I spent a while running on reserve and it was not healthy for me for starters and definitely I did not want to be the mom who came to her children when nothing else was left to give. Believe it or not I do the blogging and YouTube to fill up my tank, it makes me happy, it replenishes me, it fulfils me – all of which make me a better person to be around.
Even though I’ve learnt ways to pour into my own soul, because come on let’s face it, as a single, busy mom, the only people pouring into your tank are family and close friends in whose tank you need to pour back as well. Everyone else, especially when it comes to energy, is taking and taking some more. So even though I’m teaching myself some tricks, I cannot cut down on what’s on my list currently, I live for completing school, that will be a huge chunk off my shoulders and a lot of time returned to me.
So why is it that I feel guilty about every second I spend away from my children if I’m not at work. The nights I stay late at the office to study, the weekend mornings I shut myself in my room to shoot videos, or simply rest. The scarce opportunities I get to leave the house and be human again?
A close friend was shocked when I told her after my recent block week that that was the longest I had been away from my kids since I became a mom. I basically have not been on my own for longer than a few days in 3 years. Most times even when my kids are not there the nanny might still be there or I would be away from them for a reason. Seven days, I broke the record this month.
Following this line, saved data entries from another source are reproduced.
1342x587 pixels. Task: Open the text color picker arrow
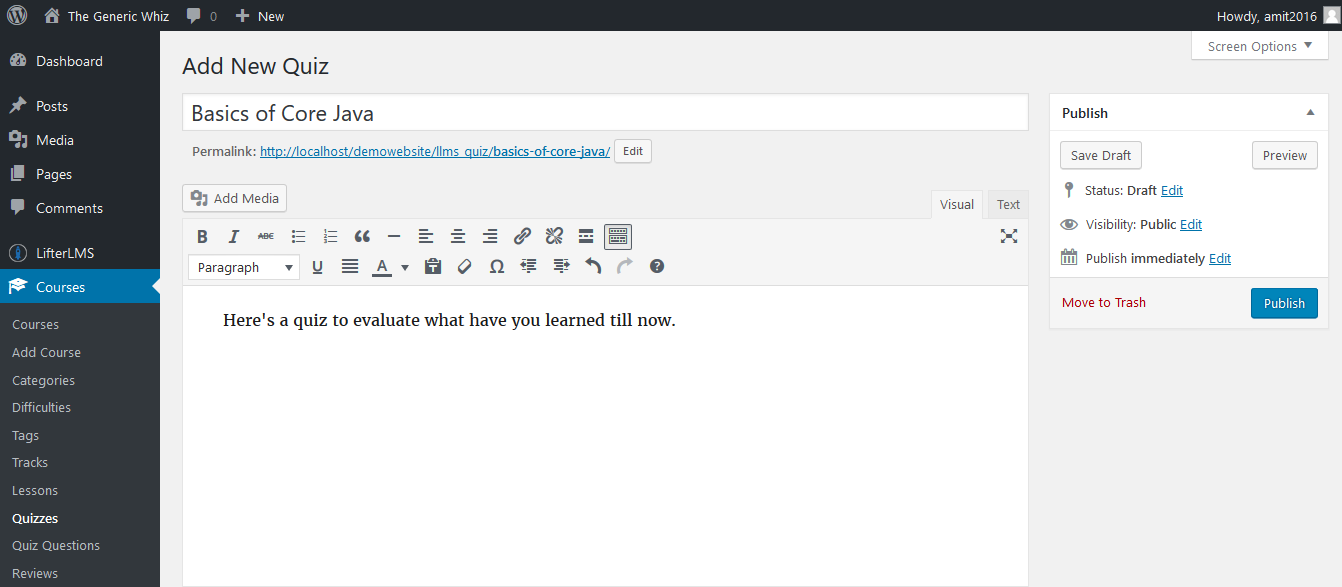click(404, 267)
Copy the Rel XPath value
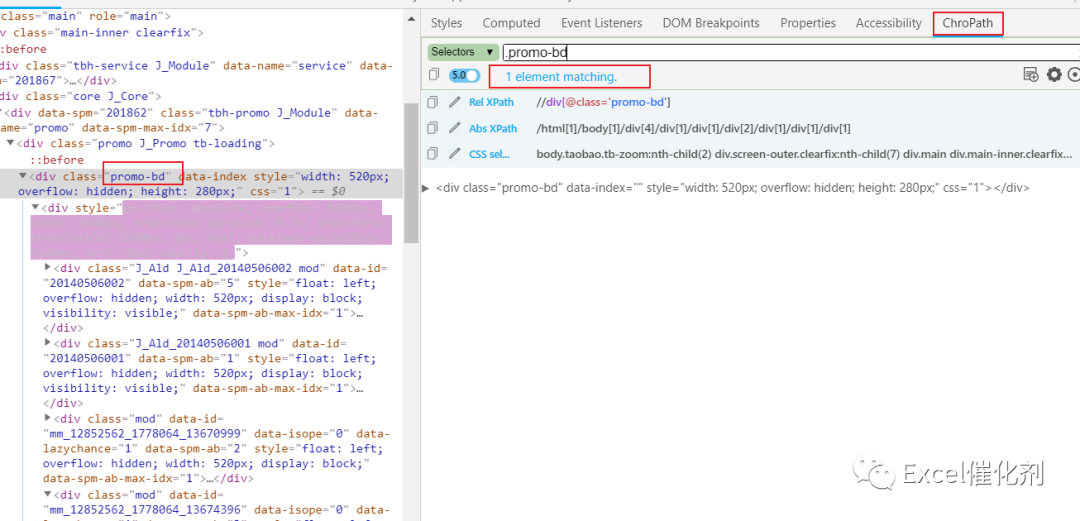 tap(433, 102)
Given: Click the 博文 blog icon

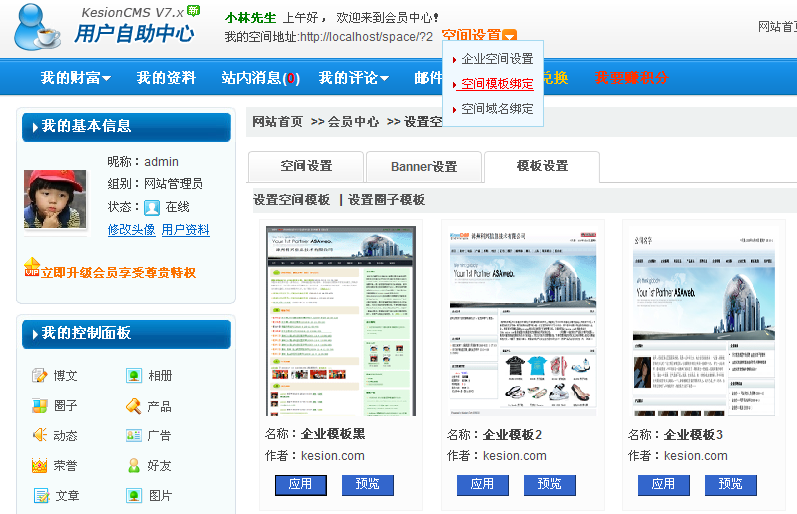Looking at the screenshot, I should coord(40,376).
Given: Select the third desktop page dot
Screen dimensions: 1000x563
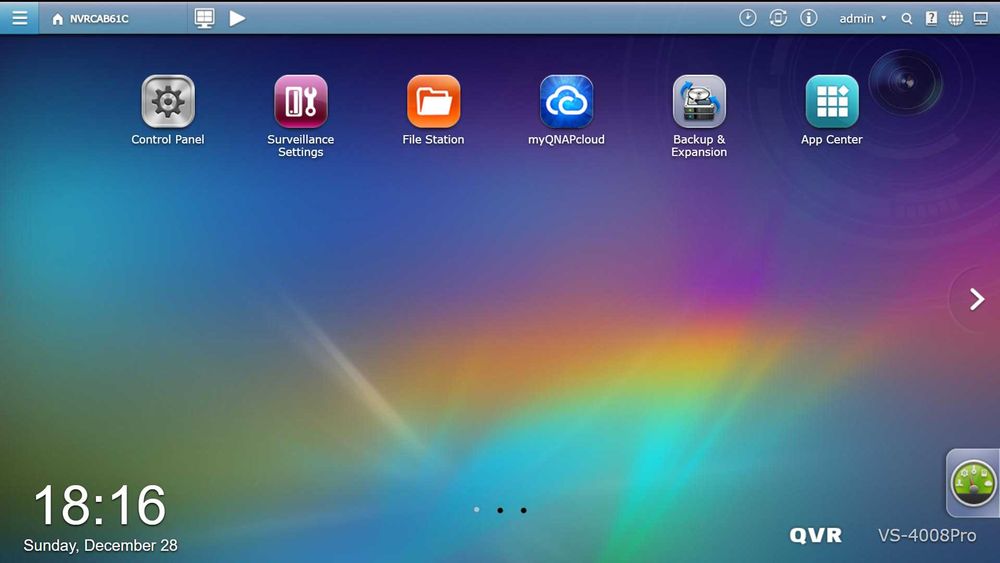Looking at the screenshot, I should [524, 510].
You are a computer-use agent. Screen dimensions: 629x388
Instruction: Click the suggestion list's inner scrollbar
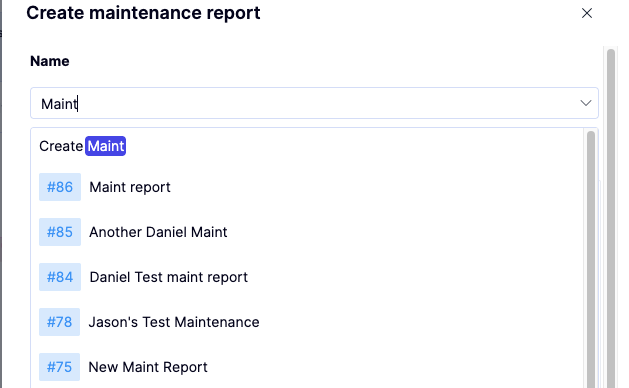[590, 259]
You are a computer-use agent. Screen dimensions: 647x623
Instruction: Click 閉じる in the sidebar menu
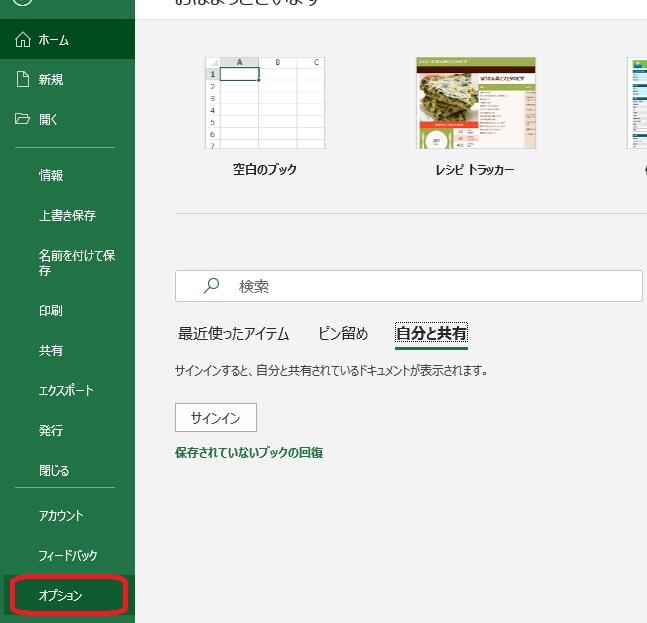[54, 471]
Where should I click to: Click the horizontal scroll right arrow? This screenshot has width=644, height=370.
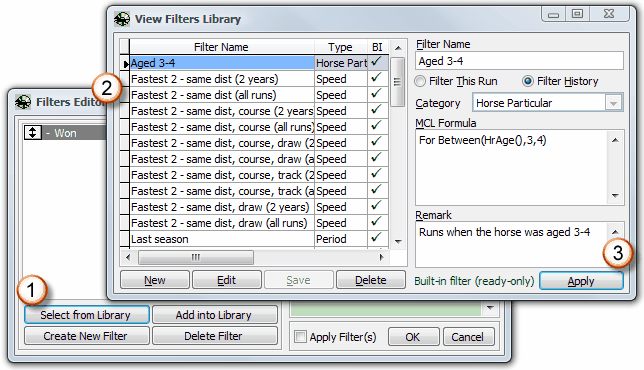pos(382,257)
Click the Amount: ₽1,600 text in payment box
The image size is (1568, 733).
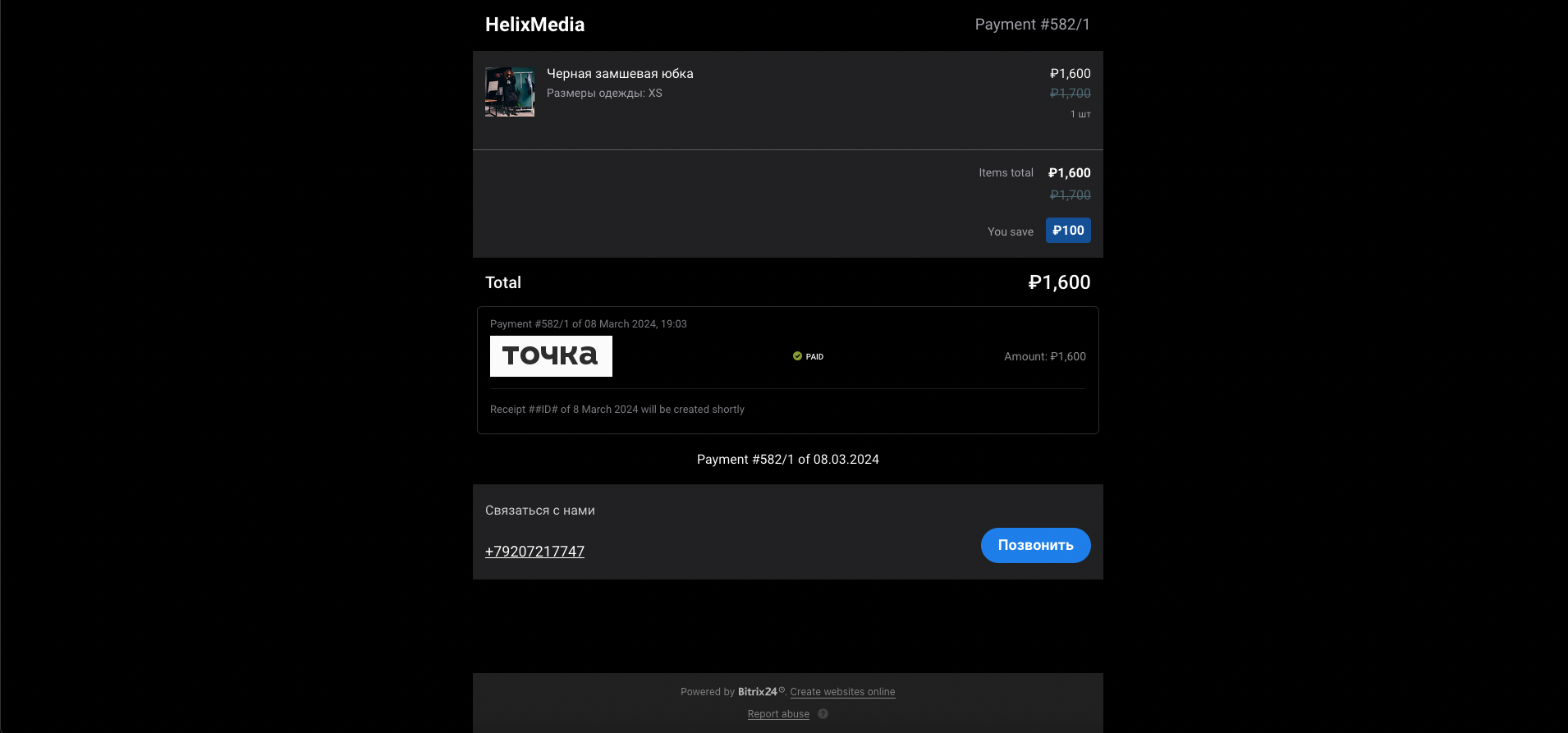pyautogui.click(x=1044, y=356)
And yes I was at school, by day 2 though I was chewing up the guilt.
Does it end?
What I know is if I spent every waking minute of my life with my kids they would not benefit from what I am doing now. Now I’m spending every waking minute of my life on my kids. Everything I’m doing is for and about them. Someone else may look from the outside and judge, but after I gave birth to my son, my light (Bukhanye) he illuminated my dreams, a few months later my rain and nourishment came (Iyana) and I’d be damned if I’d throw back in their faceS the life they gave me.
Make time. Push past the guilt. Fill up your tank
This is what I know.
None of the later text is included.